Problem:
While an AI chatbot learns from users en masse, some of those users want to bias that AI towards using offensive language and repeating bigoted opinions. While these users are entertained by their perverse creativity, others find the resulting behaviour repulsive.
Anti-pattern response:
A chatbot released into the wild learns from all users and adds the collected knowledge and patterns of speech into its vocabulary. A determined subset of users apply an organized collective effort to feed the chatbot offensive data that it will later repeat in various ways. As the chatbot becomes increasingly notorious, more trollish users are attracted towards the project and contribute to it, leading to a negative feedback loop and the quick decline of the bot into unsalvageable profanity.
Discussion:
The archetypical case study for this is of course Microsoft's Tay from 2016, a chatbot that utilized a Twitter account to communicate with the world. Tay initially had the mannerisms and personality of a teenage American girl, but within 16 hours the account had become a vile mess of sexist and sexually explicit content, racist memes and offensive language, and was quickly shut down amidst a PR disaster. Some of this was the result of simple hijacking— a “repeat after me” function allowed users to rebroadcast whatever they wished. Some, however, was genuinely learned from the users and integrated into the AI’s behaviour, making it impossible to eradicate or correct.

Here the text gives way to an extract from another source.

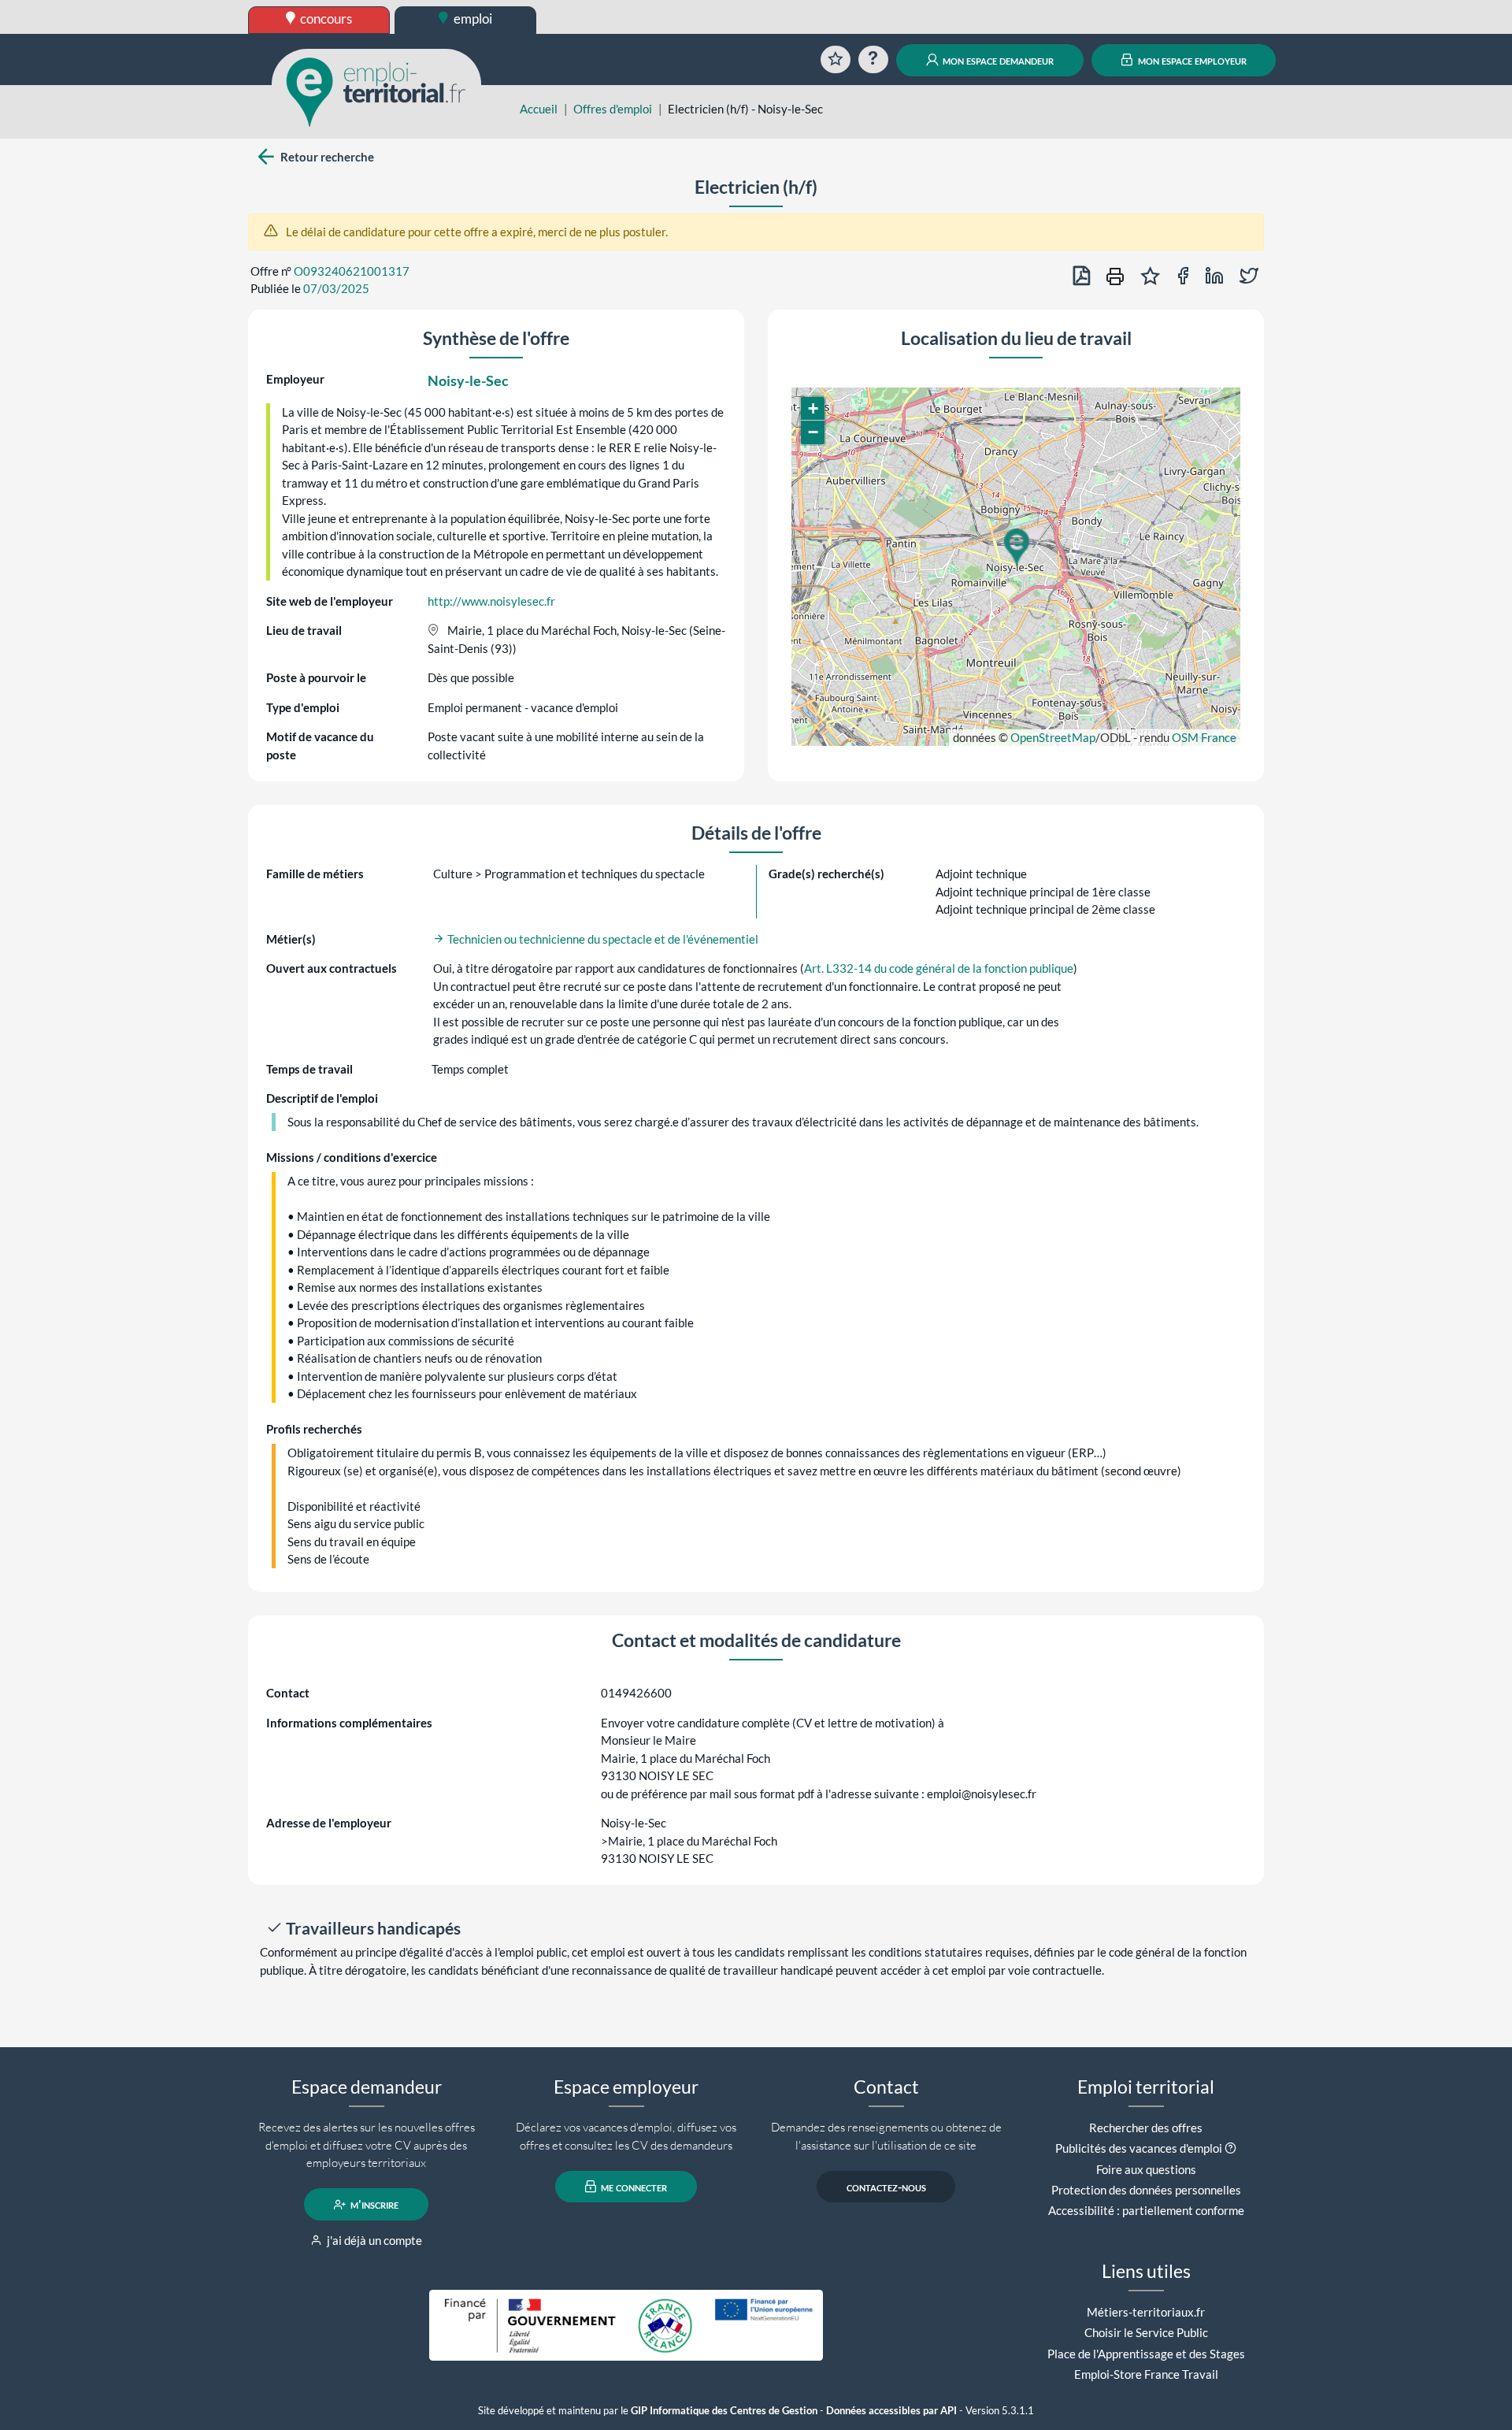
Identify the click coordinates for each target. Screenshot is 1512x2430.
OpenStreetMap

The lessons are simple, if unpleasant to acknowledge: if you release an AI that is capable of learning from everyone indiscriminately with no control or moderation over the input data, it can be exploited by bad faith actors. And given the propensity of the internet to act as a catalyst for trollishness and a network for bigots to organize effectively, if that exploitability is discovered and shared, it is inevitable that it will quickly be put to the worst possible use. The rapidity and ferocity of Tay’s meltdown might be remarkable, but any AI designer should expect similar effects from similarly unrestrained bots.